Este tipo de transação, que pressupõe a utilização não predatória e a satisfação das
necessidades dos que interagem, instaura uma nova natureza. Natureza onde não estamos apenas à mercê do caos externo de uma sobrevivência casual ou determinada pela capacidade puramente física de um indivíduo, mas sim uma natureza onde os conceitos de justiça e a capacidade humana de "perceber" o outro tentam introduzir a presença do sagrado na realidade.

A esta nova natureza dá-se o nome de MERCADO. Quanto menos desenvolvido no sentido rabínico, mais próximo o MERCADO estará de sua natureza primitiva - uma selva.
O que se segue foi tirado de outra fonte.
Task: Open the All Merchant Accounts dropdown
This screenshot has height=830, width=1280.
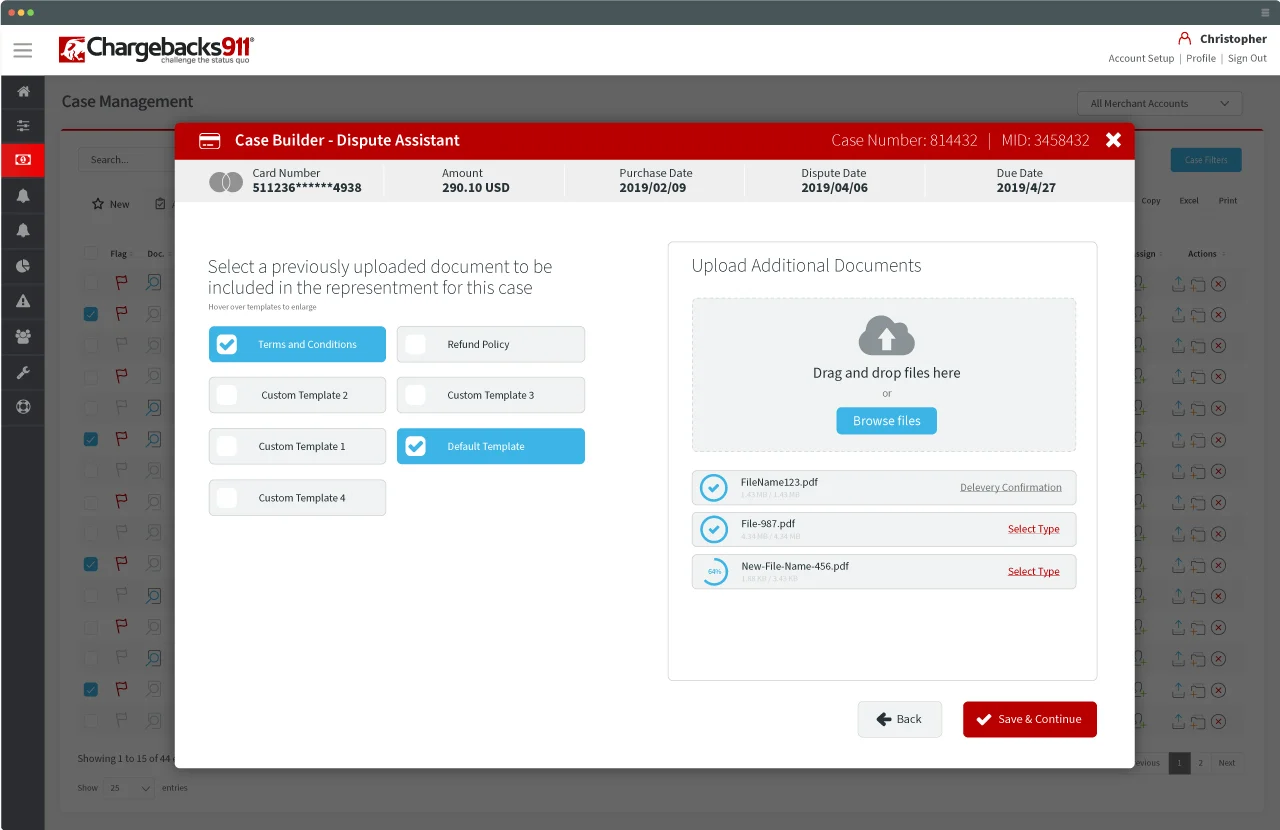Action: pos(1158,103)

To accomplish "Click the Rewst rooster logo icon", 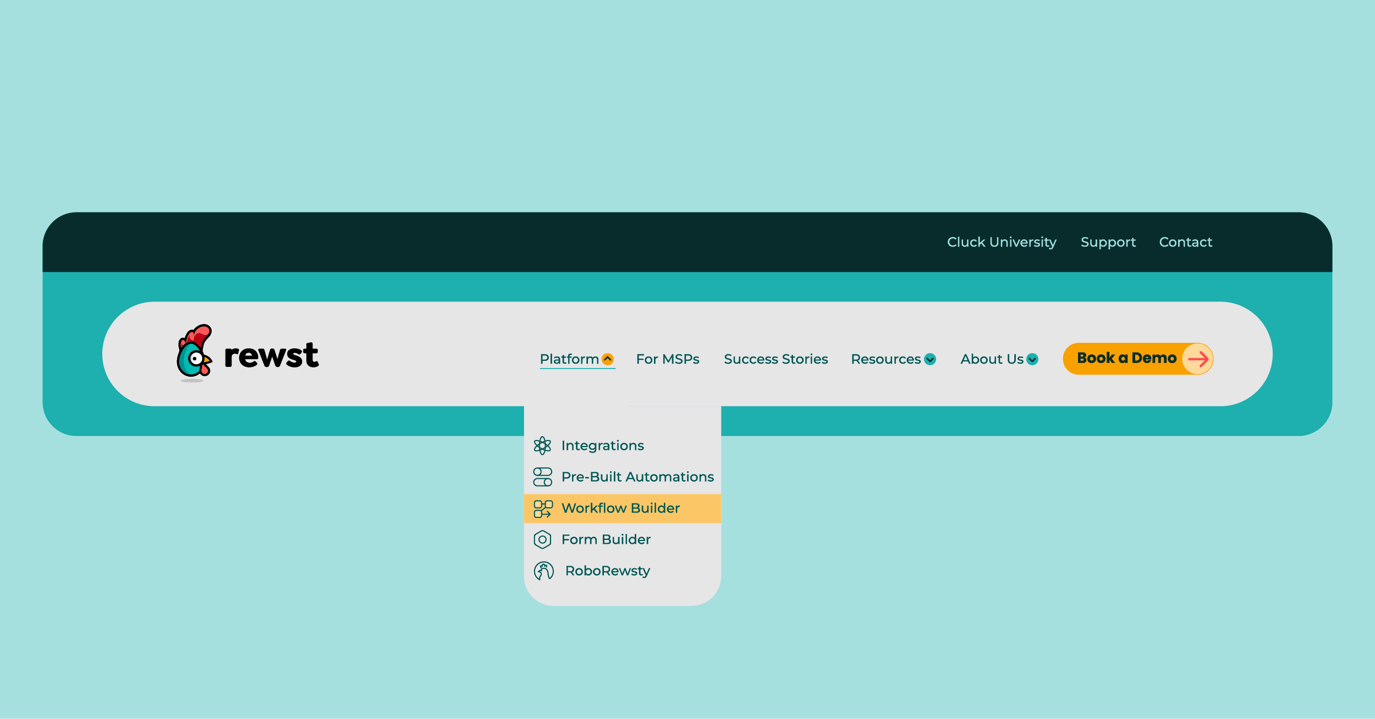I will (194, 353).
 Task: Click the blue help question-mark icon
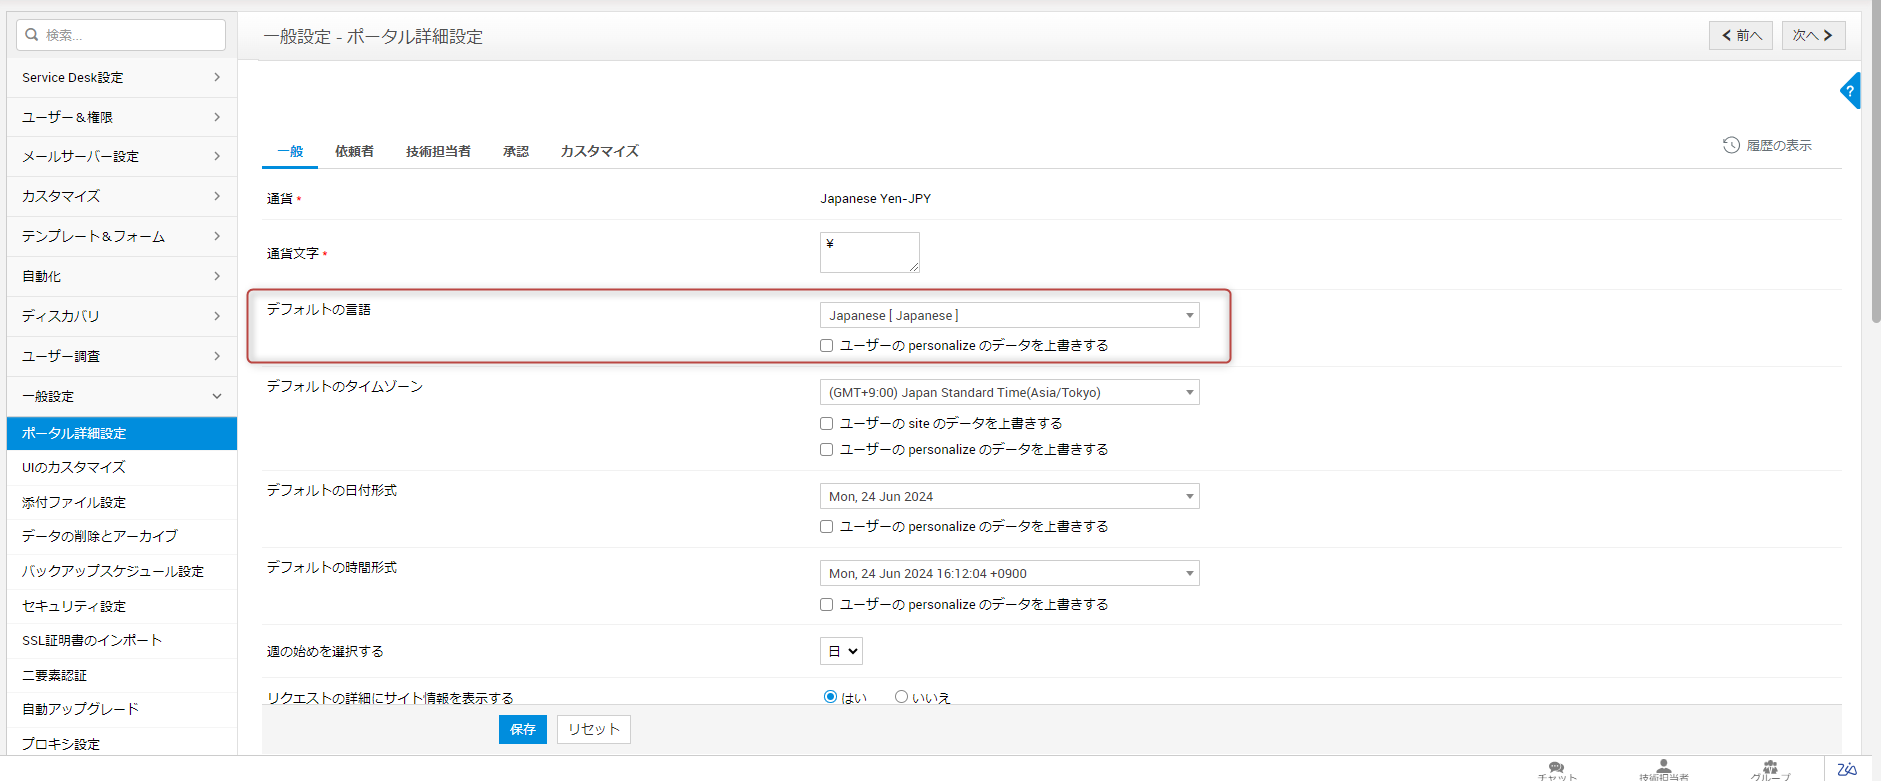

MERCADO, portanto, é onde gira a capacidade de sobrevivência dos indivíduos de acordo com sua própria percepção do que é sobrevivência. Sua sobrevivência é sua capacidade de arcar com seu sustento físico e de suas responsabilidades. Estas "responsabilidades" é que são fundamentais para que as trocas se dêem num MERCADO rabínico e não da Natureza. A entrada de sobrevivências que não foram taxadas por suas "responsabilidades" envenenam o MERCADO e somam-se ao caráter caótico do que pode nos acontecer. Tão forte é a noção rabí-nica da proximidade entre o MERCADO da NATUREZA, que a seguinte história é relatada:

A um rabino muito justo foi permitido que visitasse o purgatório (Gehena) e o paraíso (Gan Eden). Primeiramente foi levado ao purgatório, de onde provinham os gritos mais horrendos dos rostos mais angustiados que já vira. Estavam todos sentados numa grande mesa. Sobre ela estavam as iguarias, as comidas mais deliciosas que se possam imaginar, com a prataria e a louça mais maravilhosa que jamais vira. Não entendendo por que sofriam tanto, o rabino prestou mais atenção e viu que seus cotovelos estavam invertidos, de tal forma que não podiam dobrar os braços e levar aquelas delícias às suas bocas. O rabino foi então levado ao paraíso, de onde partiam as mais deliciosas gargalhadas e onde reinava um clima de festa. Porém, ao observar, para sua surpresa, o rabino encontrou todos sentados à mesma mesa que vira no purgatório, contendo as mesmas iguarias, tudo igual - inclusive seus cotovelos, invertidos também -, apenas com um detalhe adicional: cada um levava a comida à boca do outro".